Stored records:
___

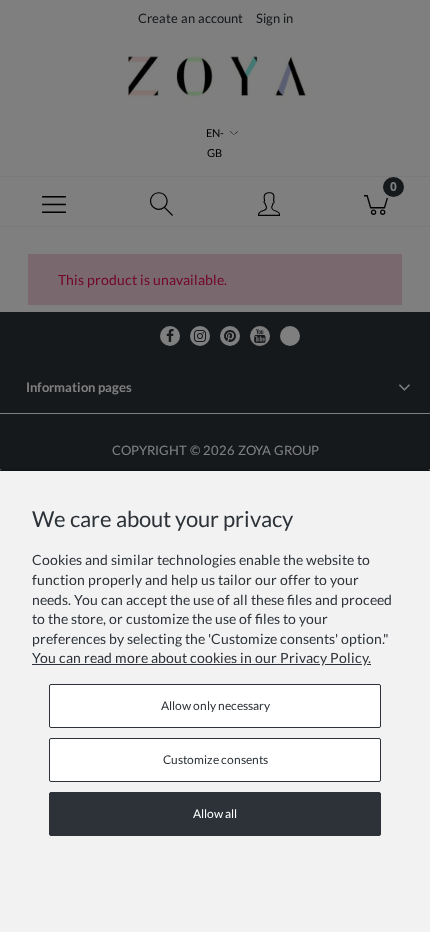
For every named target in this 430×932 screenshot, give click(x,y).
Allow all (215, 813)
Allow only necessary (215, 705)
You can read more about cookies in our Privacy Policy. (201, 657)
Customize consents (215, 759)
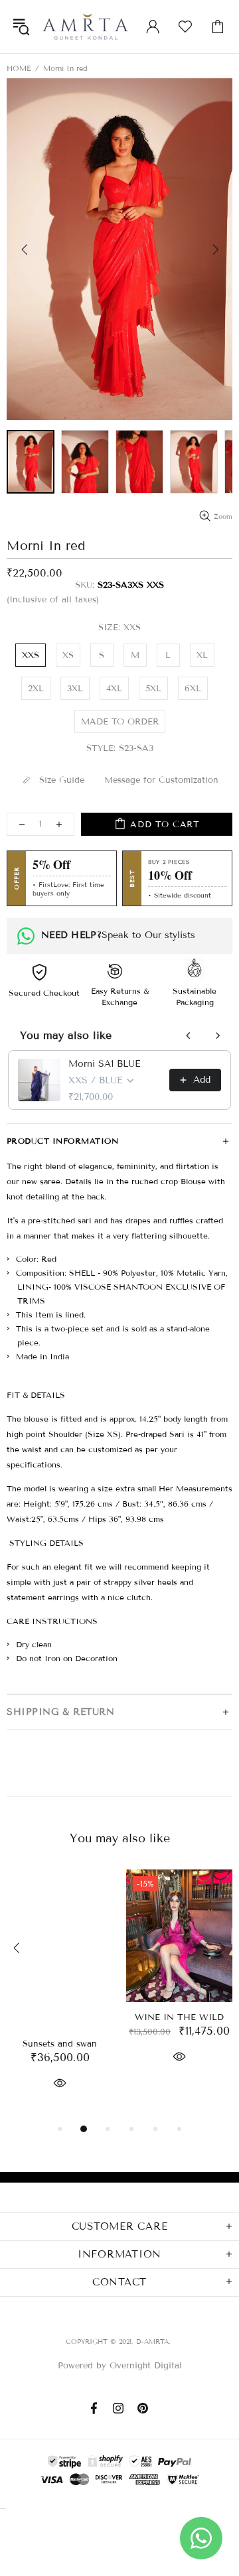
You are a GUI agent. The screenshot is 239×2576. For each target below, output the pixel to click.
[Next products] (217, 1035)
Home (19, 68)
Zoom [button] (223, 516)
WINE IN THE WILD (179, 2017)
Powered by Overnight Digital (120, 2365)
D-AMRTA (85, 26)
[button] (119, 249)
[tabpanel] (60, 1995)
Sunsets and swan (60, 2044)
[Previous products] (188, 1035)
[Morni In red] (30, 462)
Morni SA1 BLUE (104, 1063)
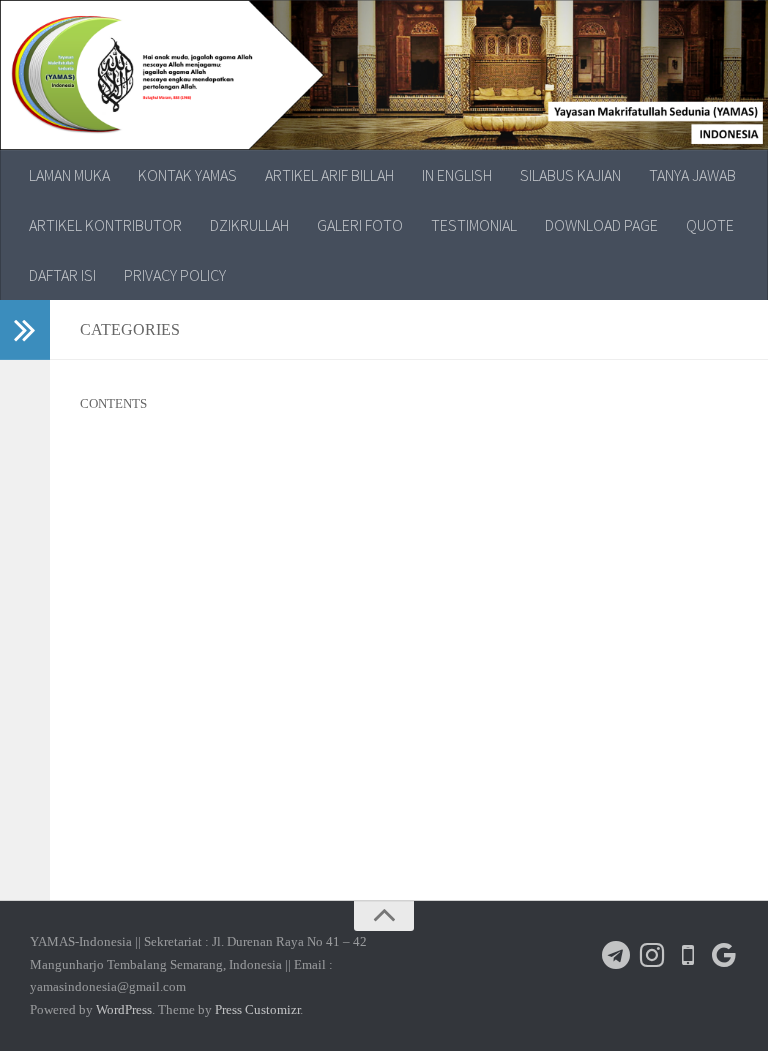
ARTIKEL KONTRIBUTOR (105, 225)
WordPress (124, 1009)
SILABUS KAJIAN (570, 175)
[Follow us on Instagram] (652, 955)
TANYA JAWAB (692, 175)
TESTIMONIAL (474, 225)
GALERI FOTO (360, 225)
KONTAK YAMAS (187, 175)
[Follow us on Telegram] (616, 955)
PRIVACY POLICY (175, 275)
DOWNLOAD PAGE (601, 225)
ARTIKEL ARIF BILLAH (329, 175)
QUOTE (710, 225)
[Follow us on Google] (724, 955)
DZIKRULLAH (249, 225)
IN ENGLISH (457, 175)
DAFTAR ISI (62, 275)
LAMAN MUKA (69, 175)
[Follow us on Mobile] (688, 955)
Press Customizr (257, 1009)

___

> Directions
Rescale everything from the line containing "You are a GUI" down to the line containing "LAMAN MUKA (69, 175)", both ends included, and write those lines out again, requests and all. Multiply every coordinate in the answers by 2, rounding to whole numbers with halves going up, and leave the pictures out.

> Answer to the task
You are a GUI agent. The screenshot is 239×2576. For each target below, output the pixel to click.
[Next products] (434, 2070)
Home (38, 136)
Zoom [button] (446, 1032)
WINE IN THE WILD (358, 4034)
Powered by Overnight Digital (240, 4730)
D-AMRTA (170, 52)
[button] (238, 498)
[tabpanel] (120, 3990)
Sunsets and swan (120, 4088)
[Previous products] (376, 2070)
[Morni In red] (60, 924)
Morni SA1 BLUE (208, 2126)
ARTIKEL KONTRIBUTOR (210, 450)
WordPress (248, 2018)
SILABUS KAJIAN (1140, 350)
[Follow us on Instagram] (1304, 1910)
TANYA JAWAB (1384, 350)
TESTIMONIAL (948, 450)
GALERI FOTO (720, 450)
KONTAK YAMAS (374, 350)
[Follow us on Telegram] (1232, 1910)
PRIVACY POLICY (350, 550)
DOWNLOAD PAGE (1202, 450)
ARTIKEL ARIF BILLAH (658, 350)
QUOTE (1420, 450)
[Follow us on Google] (1448, 1910)
DZIKRULLAH (498, 450)
IN ENGLISH (914, 350)
DAFTAR ISI (124, 550)
LAMAN MUKA (138, 350)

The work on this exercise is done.